Above them there was a shout of laughter and the sound of breaking glass.

"It's not dignity that brings them here," Nathaniel noted dryly.

Robbie pulled up short. "Ye dinna mean --she couldna, no' wi' aa those men--"

"No," Nathaniel said. "I ain't supposing she would. But one of them won't be going straight home. As long as it ain't Otter, that's all that concerns us."

They paused at the door into the kitchen, where two young girls were coping, bleary eyed and short tempered, with great piles of dirty china and crystal. For the moment there was no sign of Fink.

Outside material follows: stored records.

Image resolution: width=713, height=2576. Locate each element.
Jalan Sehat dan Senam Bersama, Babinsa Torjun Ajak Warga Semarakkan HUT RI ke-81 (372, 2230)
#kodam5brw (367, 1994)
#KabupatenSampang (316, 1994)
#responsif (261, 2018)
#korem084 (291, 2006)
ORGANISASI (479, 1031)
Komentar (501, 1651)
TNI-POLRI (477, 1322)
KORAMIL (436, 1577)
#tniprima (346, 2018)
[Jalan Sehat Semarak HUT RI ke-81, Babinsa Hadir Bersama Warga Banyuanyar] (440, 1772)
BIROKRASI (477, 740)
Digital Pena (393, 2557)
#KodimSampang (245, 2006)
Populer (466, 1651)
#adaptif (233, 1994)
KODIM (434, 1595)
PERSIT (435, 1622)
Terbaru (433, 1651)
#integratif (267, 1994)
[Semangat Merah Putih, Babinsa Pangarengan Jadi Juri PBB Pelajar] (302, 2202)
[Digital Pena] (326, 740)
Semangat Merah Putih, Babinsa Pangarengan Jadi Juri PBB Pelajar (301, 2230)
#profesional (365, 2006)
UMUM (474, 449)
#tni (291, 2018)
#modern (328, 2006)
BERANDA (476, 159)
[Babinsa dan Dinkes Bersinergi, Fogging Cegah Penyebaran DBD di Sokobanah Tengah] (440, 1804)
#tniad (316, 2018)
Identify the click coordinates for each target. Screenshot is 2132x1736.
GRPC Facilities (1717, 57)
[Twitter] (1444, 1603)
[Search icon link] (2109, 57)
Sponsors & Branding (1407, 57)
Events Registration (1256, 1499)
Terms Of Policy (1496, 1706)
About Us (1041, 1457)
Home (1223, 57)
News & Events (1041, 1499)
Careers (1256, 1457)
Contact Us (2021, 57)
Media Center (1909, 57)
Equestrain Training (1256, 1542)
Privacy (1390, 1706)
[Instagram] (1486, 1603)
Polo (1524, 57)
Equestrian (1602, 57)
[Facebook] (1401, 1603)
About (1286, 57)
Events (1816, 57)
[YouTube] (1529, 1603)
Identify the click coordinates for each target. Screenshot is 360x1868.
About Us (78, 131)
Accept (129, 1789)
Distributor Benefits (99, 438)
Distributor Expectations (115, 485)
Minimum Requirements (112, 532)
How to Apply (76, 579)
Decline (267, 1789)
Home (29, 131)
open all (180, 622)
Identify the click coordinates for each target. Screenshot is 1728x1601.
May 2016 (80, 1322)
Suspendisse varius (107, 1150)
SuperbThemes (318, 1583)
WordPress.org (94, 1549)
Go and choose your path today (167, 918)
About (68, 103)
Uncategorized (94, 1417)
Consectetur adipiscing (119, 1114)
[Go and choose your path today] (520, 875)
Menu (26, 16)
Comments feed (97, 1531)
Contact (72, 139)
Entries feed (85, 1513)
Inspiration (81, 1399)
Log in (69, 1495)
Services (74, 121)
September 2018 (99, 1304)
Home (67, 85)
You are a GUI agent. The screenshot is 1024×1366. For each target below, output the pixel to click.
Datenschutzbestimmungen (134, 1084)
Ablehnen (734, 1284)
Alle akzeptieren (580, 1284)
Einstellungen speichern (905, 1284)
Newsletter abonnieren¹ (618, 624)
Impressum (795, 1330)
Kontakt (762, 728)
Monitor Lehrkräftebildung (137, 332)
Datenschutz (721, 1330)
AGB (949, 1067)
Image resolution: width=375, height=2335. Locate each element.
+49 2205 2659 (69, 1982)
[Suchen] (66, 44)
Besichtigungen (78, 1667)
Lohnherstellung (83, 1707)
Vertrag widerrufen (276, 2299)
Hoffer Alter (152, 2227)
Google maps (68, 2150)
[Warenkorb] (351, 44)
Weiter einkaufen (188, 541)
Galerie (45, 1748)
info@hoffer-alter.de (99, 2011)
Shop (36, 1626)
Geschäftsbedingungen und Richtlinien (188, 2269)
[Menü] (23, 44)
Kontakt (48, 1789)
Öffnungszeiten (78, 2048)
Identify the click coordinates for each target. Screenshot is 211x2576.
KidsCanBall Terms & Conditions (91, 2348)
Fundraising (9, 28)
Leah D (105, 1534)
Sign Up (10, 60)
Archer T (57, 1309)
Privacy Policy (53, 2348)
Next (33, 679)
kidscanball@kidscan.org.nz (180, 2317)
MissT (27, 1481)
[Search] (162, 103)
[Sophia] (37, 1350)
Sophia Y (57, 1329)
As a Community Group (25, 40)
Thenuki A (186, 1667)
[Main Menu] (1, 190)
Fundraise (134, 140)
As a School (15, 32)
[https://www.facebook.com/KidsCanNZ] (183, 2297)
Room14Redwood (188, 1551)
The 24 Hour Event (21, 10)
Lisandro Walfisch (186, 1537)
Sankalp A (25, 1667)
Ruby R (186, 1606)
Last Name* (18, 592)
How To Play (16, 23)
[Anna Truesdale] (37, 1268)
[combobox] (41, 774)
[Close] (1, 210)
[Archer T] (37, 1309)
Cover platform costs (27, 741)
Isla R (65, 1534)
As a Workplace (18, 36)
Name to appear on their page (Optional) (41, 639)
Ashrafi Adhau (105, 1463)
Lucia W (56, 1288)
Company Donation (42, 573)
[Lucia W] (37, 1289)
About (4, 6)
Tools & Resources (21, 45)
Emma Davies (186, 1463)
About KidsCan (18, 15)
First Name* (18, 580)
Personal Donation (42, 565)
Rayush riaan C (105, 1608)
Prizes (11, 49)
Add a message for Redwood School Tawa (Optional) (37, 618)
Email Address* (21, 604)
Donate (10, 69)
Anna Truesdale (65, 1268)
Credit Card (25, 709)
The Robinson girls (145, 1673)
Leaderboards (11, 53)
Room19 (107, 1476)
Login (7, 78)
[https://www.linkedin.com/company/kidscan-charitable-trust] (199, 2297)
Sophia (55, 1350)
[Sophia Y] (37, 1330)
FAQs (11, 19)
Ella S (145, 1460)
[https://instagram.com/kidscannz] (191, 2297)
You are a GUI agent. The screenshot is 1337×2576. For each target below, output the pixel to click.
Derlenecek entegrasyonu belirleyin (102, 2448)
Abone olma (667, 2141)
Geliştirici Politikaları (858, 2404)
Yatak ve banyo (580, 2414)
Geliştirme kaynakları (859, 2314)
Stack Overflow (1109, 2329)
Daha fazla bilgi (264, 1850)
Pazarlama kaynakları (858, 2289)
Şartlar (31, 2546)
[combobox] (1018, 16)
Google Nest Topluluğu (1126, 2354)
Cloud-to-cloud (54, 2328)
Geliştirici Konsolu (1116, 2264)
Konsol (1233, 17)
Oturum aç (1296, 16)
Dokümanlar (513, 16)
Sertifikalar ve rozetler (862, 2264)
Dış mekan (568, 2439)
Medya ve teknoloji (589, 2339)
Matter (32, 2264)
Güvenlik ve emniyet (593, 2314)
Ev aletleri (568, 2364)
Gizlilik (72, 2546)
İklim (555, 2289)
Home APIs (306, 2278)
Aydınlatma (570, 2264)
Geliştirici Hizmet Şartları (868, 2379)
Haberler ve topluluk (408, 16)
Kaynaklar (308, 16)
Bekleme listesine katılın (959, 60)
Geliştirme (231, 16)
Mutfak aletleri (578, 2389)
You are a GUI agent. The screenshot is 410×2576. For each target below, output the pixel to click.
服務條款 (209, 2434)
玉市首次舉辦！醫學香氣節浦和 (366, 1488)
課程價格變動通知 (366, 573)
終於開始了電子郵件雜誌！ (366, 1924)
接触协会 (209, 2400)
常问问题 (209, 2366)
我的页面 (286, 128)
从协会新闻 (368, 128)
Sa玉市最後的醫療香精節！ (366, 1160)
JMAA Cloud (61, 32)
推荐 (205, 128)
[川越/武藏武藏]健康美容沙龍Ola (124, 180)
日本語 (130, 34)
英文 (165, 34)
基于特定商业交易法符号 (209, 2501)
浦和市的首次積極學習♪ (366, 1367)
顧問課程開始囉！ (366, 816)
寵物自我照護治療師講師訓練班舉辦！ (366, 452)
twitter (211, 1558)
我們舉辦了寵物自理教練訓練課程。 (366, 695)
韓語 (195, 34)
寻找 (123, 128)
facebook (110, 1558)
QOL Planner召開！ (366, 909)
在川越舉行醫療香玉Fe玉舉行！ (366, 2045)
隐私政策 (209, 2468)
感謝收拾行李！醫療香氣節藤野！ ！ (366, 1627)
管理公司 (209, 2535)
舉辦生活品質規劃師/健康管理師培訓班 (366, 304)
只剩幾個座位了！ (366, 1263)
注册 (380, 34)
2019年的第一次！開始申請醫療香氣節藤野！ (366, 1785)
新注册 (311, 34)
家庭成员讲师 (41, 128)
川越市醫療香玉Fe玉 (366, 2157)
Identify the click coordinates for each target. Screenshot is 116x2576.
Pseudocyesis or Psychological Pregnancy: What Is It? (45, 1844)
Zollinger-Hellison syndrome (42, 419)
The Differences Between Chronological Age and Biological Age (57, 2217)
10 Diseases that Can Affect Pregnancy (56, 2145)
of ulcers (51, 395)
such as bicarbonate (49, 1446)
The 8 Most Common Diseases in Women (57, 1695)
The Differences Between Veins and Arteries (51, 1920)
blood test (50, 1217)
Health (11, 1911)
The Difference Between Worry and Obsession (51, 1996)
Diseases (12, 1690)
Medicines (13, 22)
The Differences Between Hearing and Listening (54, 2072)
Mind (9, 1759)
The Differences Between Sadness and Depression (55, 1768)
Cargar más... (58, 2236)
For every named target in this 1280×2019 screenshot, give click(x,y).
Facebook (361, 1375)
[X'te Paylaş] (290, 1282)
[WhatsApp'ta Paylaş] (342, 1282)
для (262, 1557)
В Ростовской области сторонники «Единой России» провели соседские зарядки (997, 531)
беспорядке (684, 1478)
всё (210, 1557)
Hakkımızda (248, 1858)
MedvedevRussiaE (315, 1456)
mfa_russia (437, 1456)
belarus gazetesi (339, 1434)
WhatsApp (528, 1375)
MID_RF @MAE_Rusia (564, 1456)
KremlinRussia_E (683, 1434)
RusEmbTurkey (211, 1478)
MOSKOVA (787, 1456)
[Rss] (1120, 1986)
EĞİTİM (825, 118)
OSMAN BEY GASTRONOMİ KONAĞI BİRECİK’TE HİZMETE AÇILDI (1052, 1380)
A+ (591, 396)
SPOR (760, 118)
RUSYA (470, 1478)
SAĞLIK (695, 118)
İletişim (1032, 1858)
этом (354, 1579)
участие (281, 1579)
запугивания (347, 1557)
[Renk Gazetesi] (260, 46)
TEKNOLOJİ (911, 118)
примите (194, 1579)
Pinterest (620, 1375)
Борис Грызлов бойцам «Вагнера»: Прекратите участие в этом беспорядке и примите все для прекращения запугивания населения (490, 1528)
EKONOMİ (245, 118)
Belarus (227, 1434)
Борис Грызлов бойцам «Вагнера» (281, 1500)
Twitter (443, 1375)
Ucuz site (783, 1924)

"I wasna cut oot for this kind o' warfare," Robbie announced with a sigh. "A musket wad suit me far better than parlor games wi' a crowd o' nut-hooks."

"Then we'd best get gone," said Hawkeye from the stairs behind them. Nathaniel pivoted. His father was there, with Moncrieff just behind. Hawkeye's grip on his shoulder was still like iron, and the hazel eyes blazed at him with a furious joy.

"Da," he said, hearing the break in his own voice. "High time."

"I cain't say I ain't glad to see you, son. Rab, it's been too long."

Nathaniel said, "Fink will be looking for us."

"Nivver mind about him," said Moncrieff. "He's too drunk tae remember where he put his own nose, and he willna be thinking o' us while he's got a card game with the guards in the upstairs pantry. I'll go fetch Otter." And he ran back up the stairs.

They were itching to be gone, but they could only hope Moncrieff would be fast in cutting Otter loose from the game. Hawkeye was as tense as Nathaniel had ever seen him, but he didn't wonder at that after a few weeks in the garrison gaol. He caught Nathaniel's gaze, and produced a weary grin. "I want the news from home, but first we're best shut of this place, and Moncrieff. I don't trust the man."

Robbie bent in closer. "Wi'oot Moncrieff ye wad still be in gaol, Dan'l."

"I'm not free and clear yet," Hawkeye pointed out. From overhead there was the sound of running feet, a door opening and slamming. A lot of swearing followed, and the footsteps ran off again.

"Moncrieff went to some trouble," Nathaniel said, meeting his father's eye. "He got us in here. I promised in return that you'd listen to what he has to say."

"I ain't hanging around, son. Not for anybody. What is it that he wants?"

Nathaniel glanced up the stairs, and lowered his voice. "You won't believe it when he tells you, Da. But I'd rather he do it himself. We can let him come along as far as Chambly, that will give him opportunity enough."

Hawkeye grunted. "If he can keep up, aye. But first there's the matter of pulling the boy out of her damn game--ah." He nodded, clearly relieved, as Otter appeared at the head of the stairs and started down, with Moncrieff at his heels. Otter came directly to Nathaniel to grasp him by both lower arms.

"Raktsi'a," he murmured. Older brother. This was the traditional greeting for the husband of his oldest sister, but it struck Nathaniel that Otter had outgrown it. He was a man now, broad of shoulder and almost tall enough to look Nathaniel in the eye. There was an earne/s in his expression that was new since they had last seen each other.

"How did you get away?" Hawkeye asked.